INSTRUCTIONS FOR THE TASK> Give again only the lines from the line that holds "Click the Создание образов disc icon" to the end of the data, inclusive, omitting all pictures.

EXERCISE DATA START

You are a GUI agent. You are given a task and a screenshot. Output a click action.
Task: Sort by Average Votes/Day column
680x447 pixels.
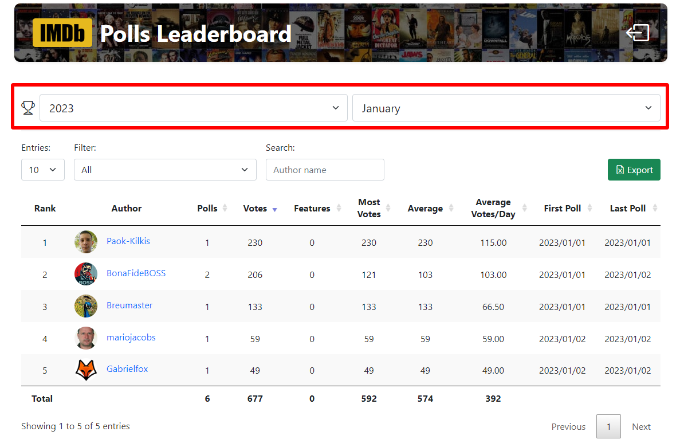[x=493, y=209]
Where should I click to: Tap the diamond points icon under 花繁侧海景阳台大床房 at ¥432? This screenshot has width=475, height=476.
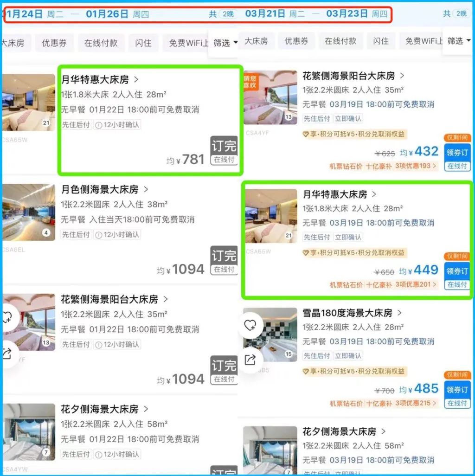306,135
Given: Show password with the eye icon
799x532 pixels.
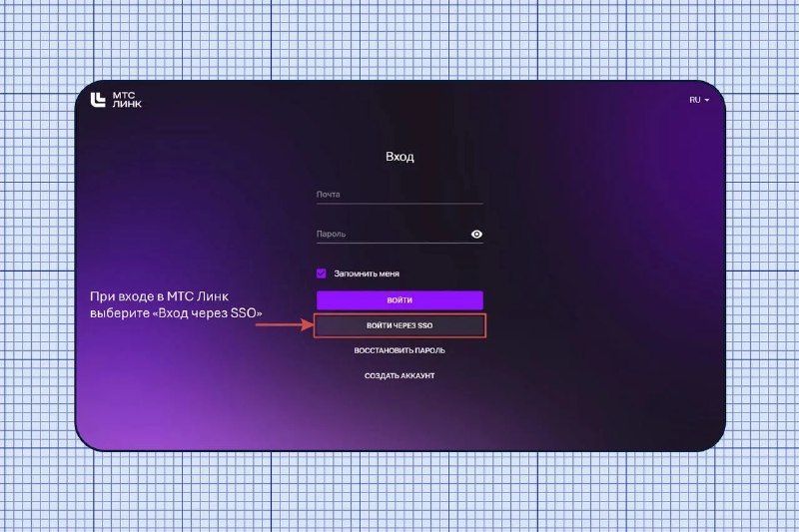Looking at the screenshot, I should [476, 235].
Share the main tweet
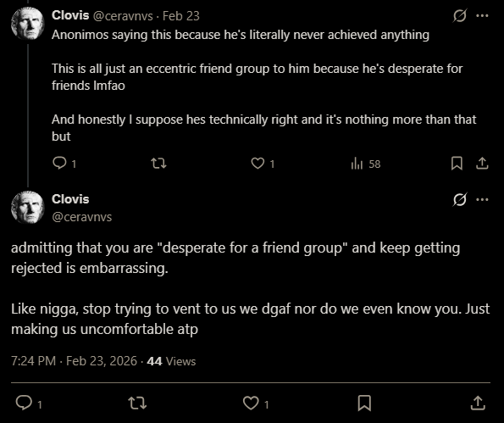 pyautogui.click(x=478, y=403)
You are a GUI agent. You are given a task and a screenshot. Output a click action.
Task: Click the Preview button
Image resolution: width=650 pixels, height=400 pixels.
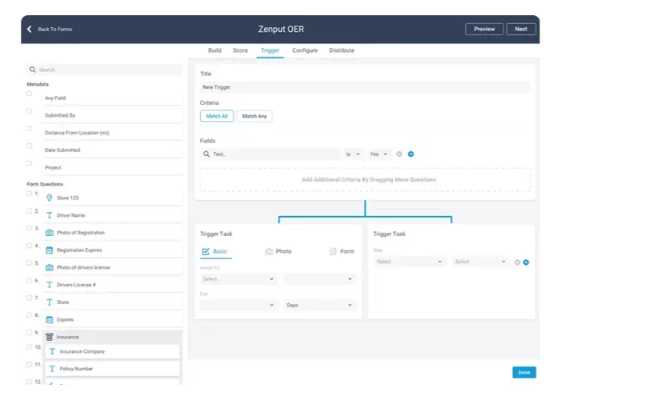pyautogui.click(x=484, y=29)
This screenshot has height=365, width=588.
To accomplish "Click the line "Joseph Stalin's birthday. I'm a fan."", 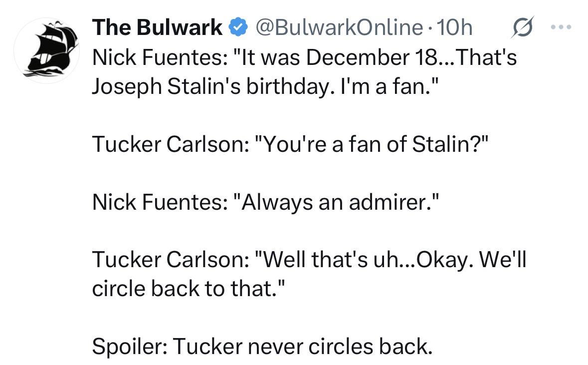I will tap(259, 87).
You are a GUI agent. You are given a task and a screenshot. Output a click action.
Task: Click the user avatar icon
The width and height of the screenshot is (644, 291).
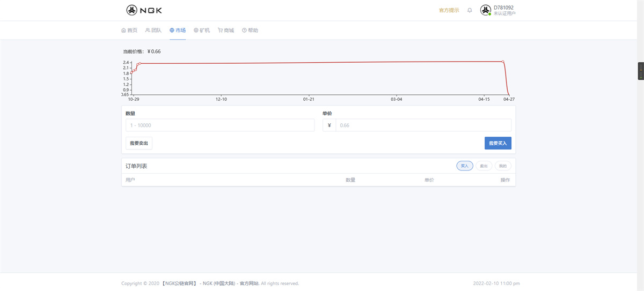click(x=485, y=10)
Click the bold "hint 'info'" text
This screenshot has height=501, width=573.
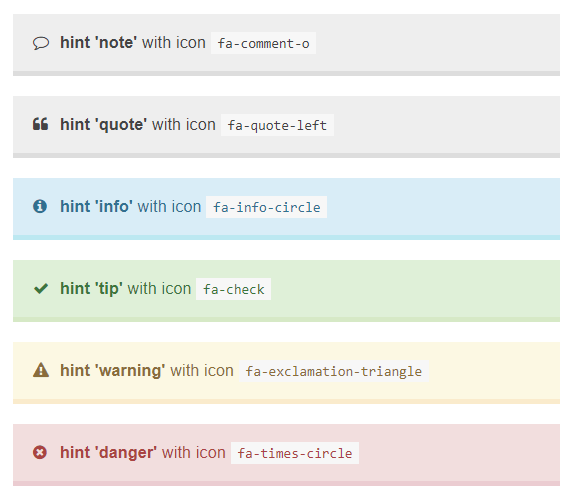click(x=96, y=206)
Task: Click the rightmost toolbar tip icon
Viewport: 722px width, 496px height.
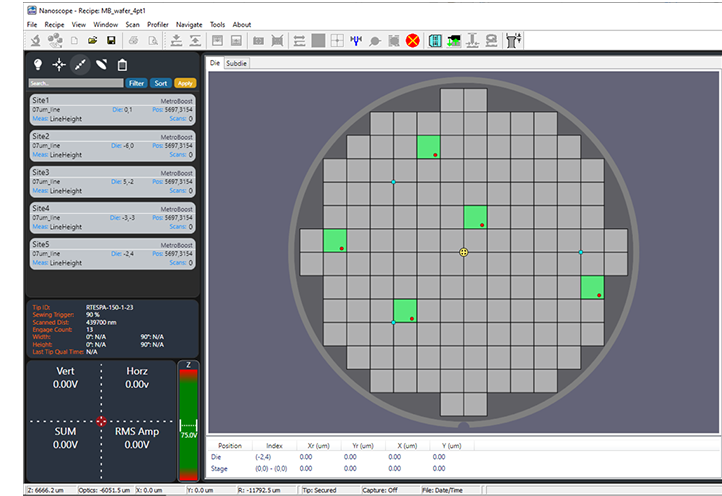Action: [x=515, y=40]
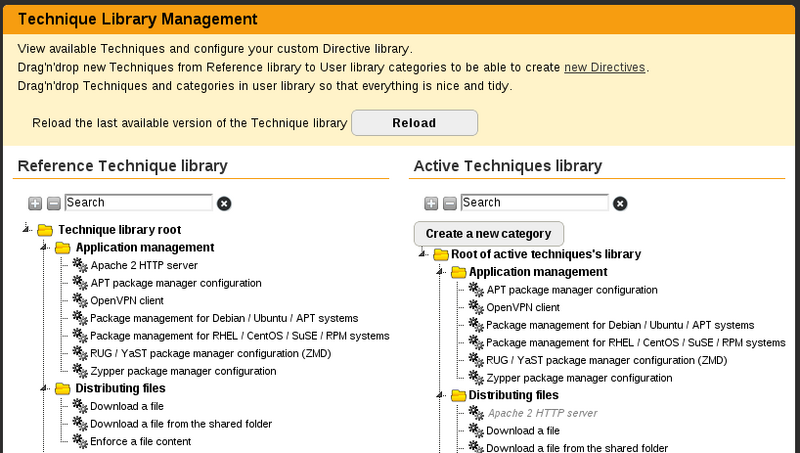Click gear icon of greyed Apache 2 HTTP server
This screenshot has width=800, height=453.
[476, 413]
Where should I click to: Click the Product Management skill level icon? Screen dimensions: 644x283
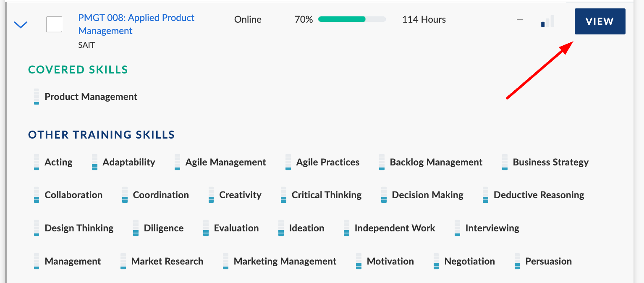click(37, 97)
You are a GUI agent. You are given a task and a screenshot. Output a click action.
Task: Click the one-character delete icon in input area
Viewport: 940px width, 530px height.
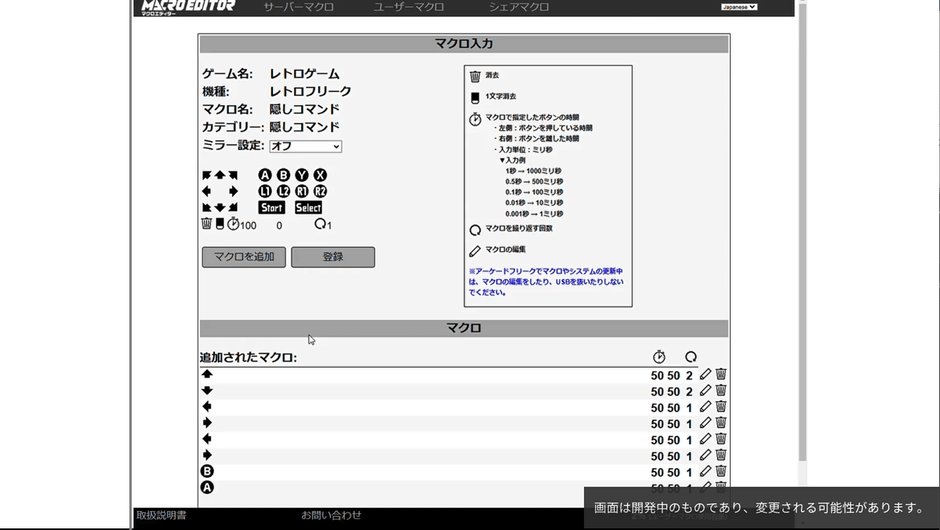(219, 224)
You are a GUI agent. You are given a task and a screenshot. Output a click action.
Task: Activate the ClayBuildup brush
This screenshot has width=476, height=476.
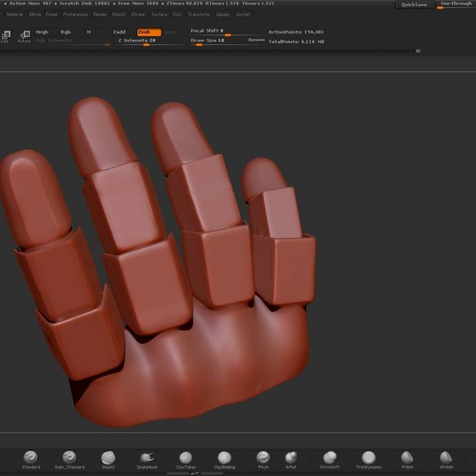coord(224,457)
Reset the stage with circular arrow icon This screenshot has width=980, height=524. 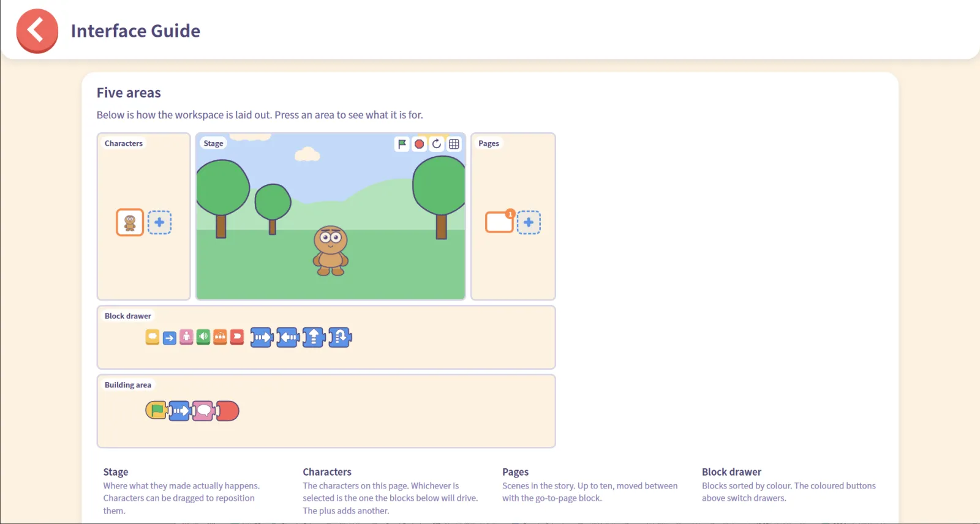tap(436, 144)

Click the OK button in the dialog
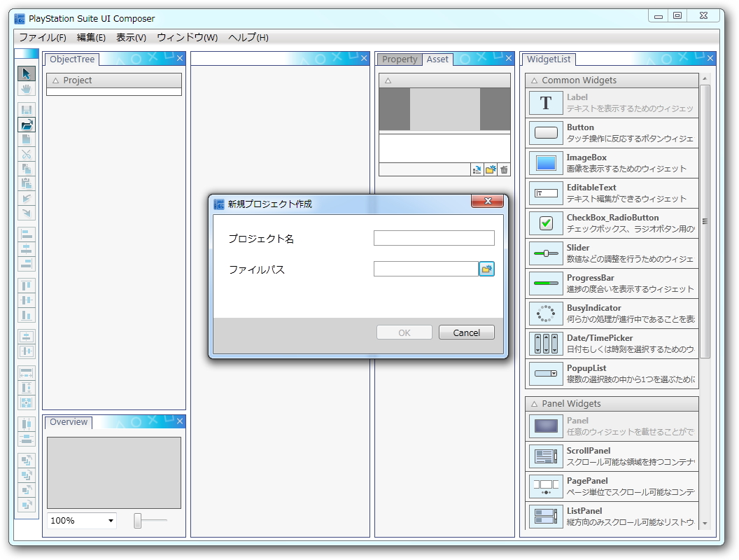404,332
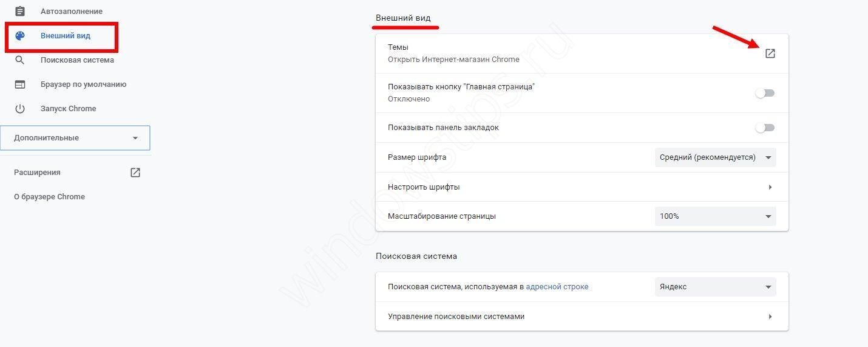Viewport: 868px width, 347px height.
Task: Select Поисковая система in sidebar menu
Action: click(77, 60)
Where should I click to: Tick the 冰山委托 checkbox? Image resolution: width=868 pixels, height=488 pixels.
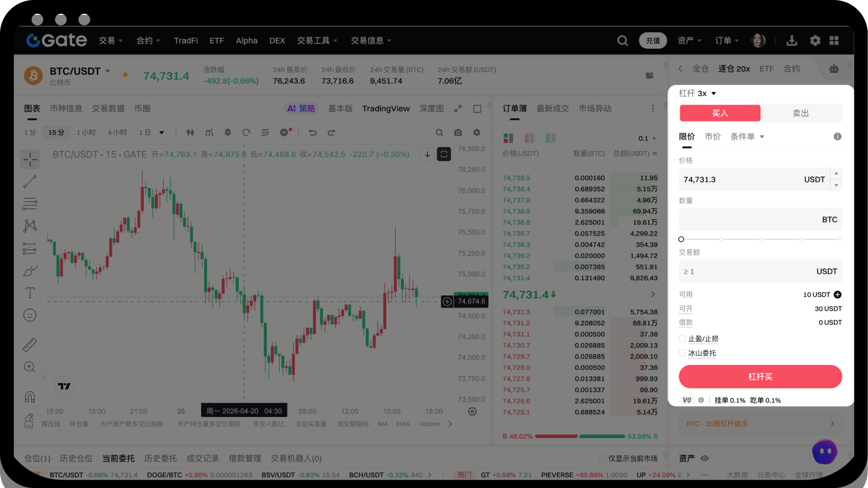click(682, 353)
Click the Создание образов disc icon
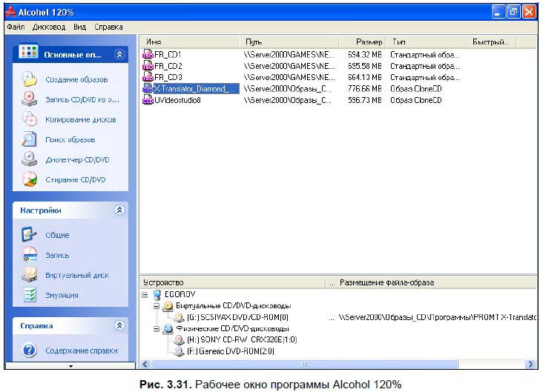This screenshot has height=392, width=543. pyautogui.click(x=30, y=79)
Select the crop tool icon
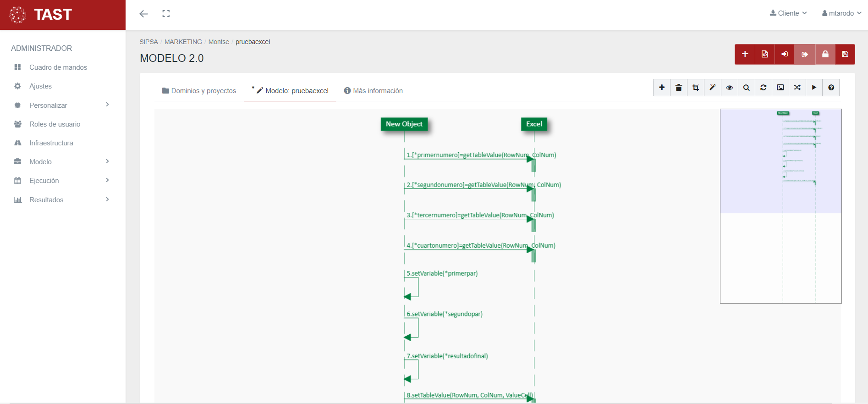868x404 pixels. coord(696,88)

EXERCISE DATA END

FINISHED EXERCISE>
Click the Создание образов disc icon
This screenshot has height=392, width=543. pyautogui.click(x=30, y=79)
Select the crop tool icon
868x404 pixels. coord(696,88)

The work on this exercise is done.